■ Your goal ■
Please show all lines of the records that include "Task".

■ Excerpted records ■
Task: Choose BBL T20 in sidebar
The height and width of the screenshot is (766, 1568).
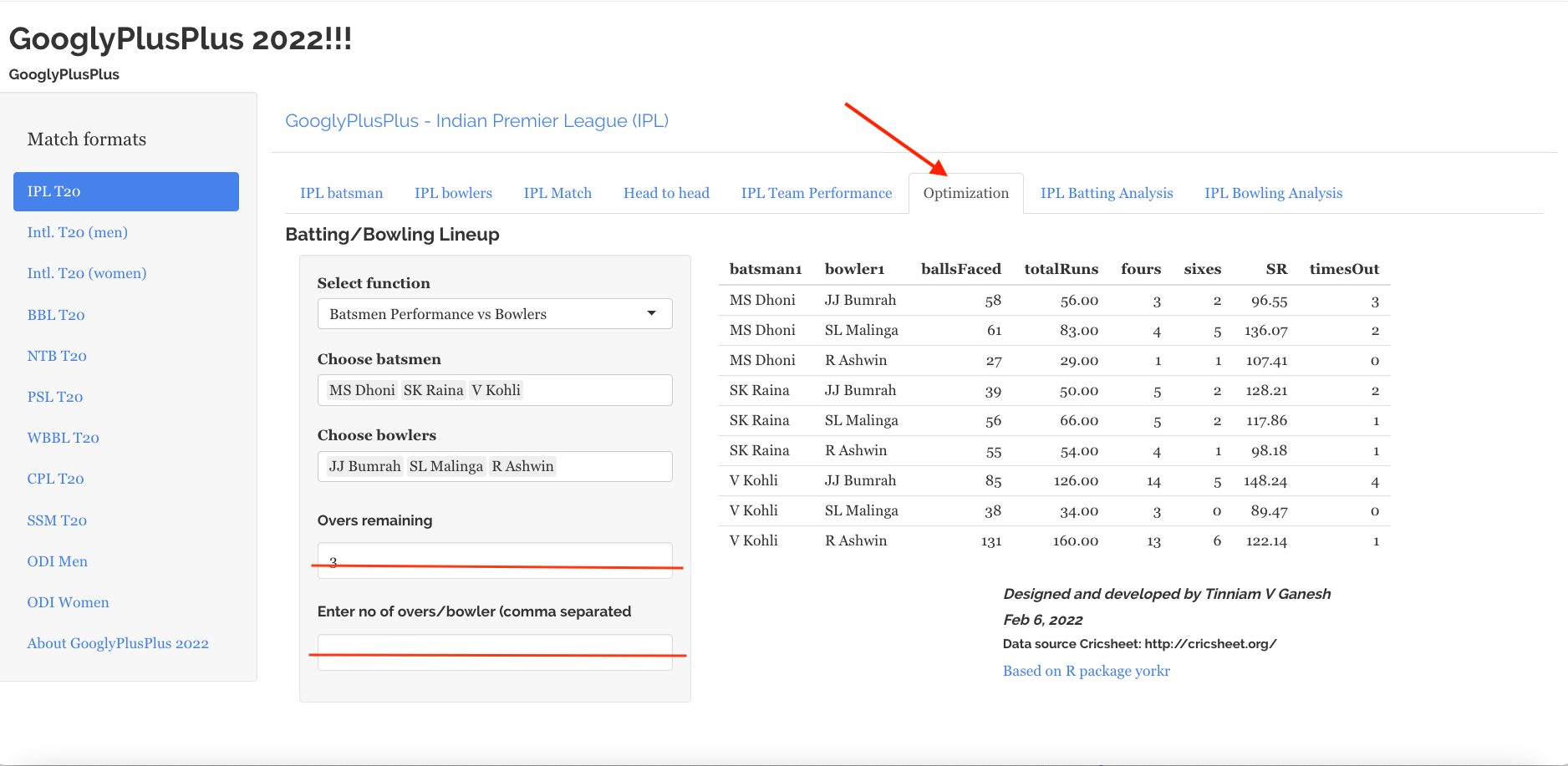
---
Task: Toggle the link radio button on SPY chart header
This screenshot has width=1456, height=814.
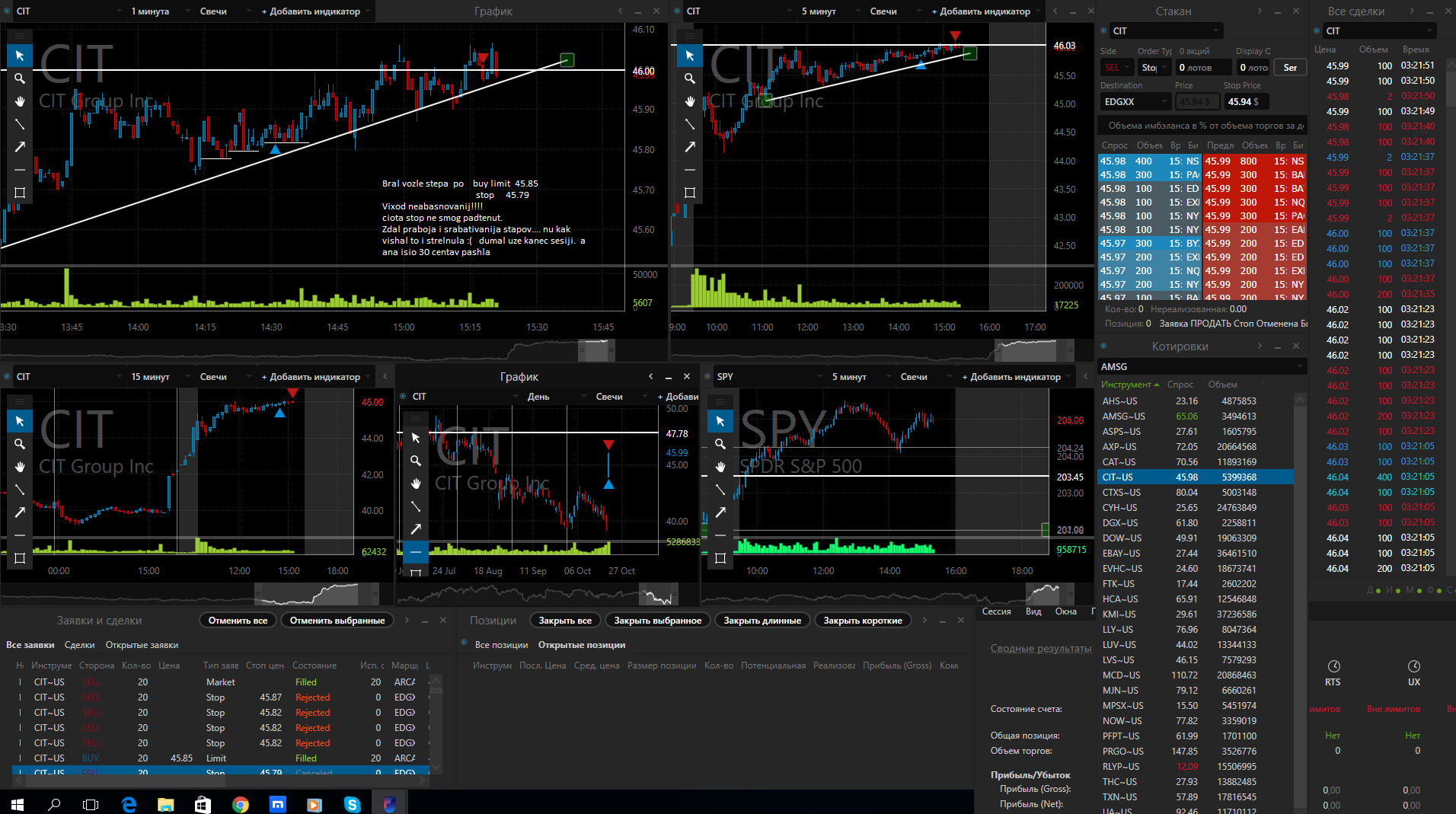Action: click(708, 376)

■ Solution to the exercise ■
Task: Choose BBL T20 in sidebar
Task: Toggle the link radio button on SPY chart header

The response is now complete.